“I know, son. Maybe we can talk your mother around by spring. I did some better in the Black Hawk War.” Lincoln went on, stepping heavily down the outer steps and across the rutted yard. “They paid me eighty-five dollars for ninety days fighting in that war but part of the time I ranked a captain. We had to shoot hogs to eat, though, and then fight the farmers that owned ’em. Swampy country, too. Like Grant’s army fought over around Vicksburg.”
“But you captured Black Hawk.”
“The regular Army said they did that. I got put in the guardhouse for two days for firing a pistol in camp and they made me carry a wooden sword after that. Discipline. You couldn’t make any worse record in the army, Bob, than your father did before you.”

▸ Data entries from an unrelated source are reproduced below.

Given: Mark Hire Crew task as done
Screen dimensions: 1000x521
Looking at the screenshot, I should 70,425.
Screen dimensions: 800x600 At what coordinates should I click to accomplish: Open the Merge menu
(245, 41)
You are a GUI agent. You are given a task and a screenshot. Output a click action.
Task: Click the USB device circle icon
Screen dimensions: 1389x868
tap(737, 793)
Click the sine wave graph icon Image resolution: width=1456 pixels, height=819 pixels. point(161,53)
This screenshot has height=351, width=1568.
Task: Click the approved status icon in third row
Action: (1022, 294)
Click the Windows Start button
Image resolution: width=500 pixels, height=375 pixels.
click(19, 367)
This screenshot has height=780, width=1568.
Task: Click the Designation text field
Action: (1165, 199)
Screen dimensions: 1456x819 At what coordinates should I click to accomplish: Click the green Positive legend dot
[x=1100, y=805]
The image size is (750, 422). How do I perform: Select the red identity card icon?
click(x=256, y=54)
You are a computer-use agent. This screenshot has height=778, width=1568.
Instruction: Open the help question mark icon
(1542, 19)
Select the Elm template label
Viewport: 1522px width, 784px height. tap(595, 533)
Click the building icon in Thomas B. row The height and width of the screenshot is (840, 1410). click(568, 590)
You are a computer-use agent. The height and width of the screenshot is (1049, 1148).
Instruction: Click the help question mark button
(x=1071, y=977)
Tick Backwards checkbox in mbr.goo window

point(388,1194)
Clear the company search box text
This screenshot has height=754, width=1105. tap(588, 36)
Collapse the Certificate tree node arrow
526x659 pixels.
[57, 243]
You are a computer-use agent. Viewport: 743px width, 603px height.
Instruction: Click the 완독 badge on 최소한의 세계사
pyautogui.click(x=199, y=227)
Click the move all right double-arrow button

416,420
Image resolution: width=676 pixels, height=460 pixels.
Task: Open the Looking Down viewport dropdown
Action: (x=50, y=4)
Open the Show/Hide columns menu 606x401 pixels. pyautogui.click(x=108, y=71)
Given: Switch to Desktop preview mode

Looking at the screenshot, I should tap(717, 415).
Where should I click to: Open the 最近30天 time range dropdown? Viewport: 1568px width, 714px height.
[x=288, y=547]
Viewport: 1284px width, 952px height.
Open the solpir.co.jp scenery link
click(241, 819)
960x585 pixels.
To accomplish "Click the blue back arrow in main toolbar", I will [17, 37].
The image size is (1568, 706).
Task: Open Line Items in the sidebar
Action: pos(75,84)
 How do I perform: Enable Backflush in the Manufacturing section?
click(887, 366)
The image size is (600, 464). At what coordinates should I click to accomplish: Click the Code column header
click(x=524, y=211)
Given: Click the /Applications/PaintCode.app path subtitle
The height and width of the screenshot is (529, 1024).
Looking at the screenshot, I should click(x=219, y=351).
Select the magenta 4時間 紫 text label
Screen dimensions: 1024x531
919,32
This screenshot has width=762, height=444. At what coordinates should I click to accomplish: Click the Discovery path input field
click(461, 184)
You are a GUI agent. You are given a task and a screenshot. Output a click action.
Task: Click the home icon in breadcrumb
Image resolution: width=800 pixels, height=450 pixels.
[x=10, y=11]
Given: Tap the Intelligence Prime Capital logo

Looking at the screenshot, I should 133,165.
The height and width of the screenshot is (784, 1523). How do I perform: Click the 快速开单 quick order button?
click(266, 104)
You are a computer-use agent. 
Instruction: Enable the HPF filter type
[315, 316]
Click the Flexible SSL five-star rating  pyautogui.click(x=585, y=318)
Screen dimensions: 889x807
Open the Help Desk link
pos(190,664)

“You couldn’t call that a real war, Papa,” Robert said.
“It was real enough to the men who got their scalps peeled off. I helped bury twelve of them. Now, look at that lieutenant! Sending an escort up here on the double and putting all those boys in line at attention, when I just came out here on a friendly visit.”
“Even Tad!” laughed Robert. “Even the confounded goat!”
The goat wore his military hat and Tad was holding him grimly into line by his horns. Lincoln let the two soldiers who came trotting up help him ease the box down to the ground.
“At ease, men,” he ordered. “This is old Father Christmas, not the commander in chief. File by, one at a time, and get your Christmas cheer.”
Robert passed out the packages one by one while Lincoln stood thumbing bills off a roll of money, stopping to wet his thumb occasionally, saying, “Here, son, spend this on some foolishness next time you get a pass into town.”
There were yells of thanks and a lined-up cheer for the President, the goat blatting an obligato. But Tad, who had straggled at the end of the line and received nothing, glared down into the empty box, whimpering.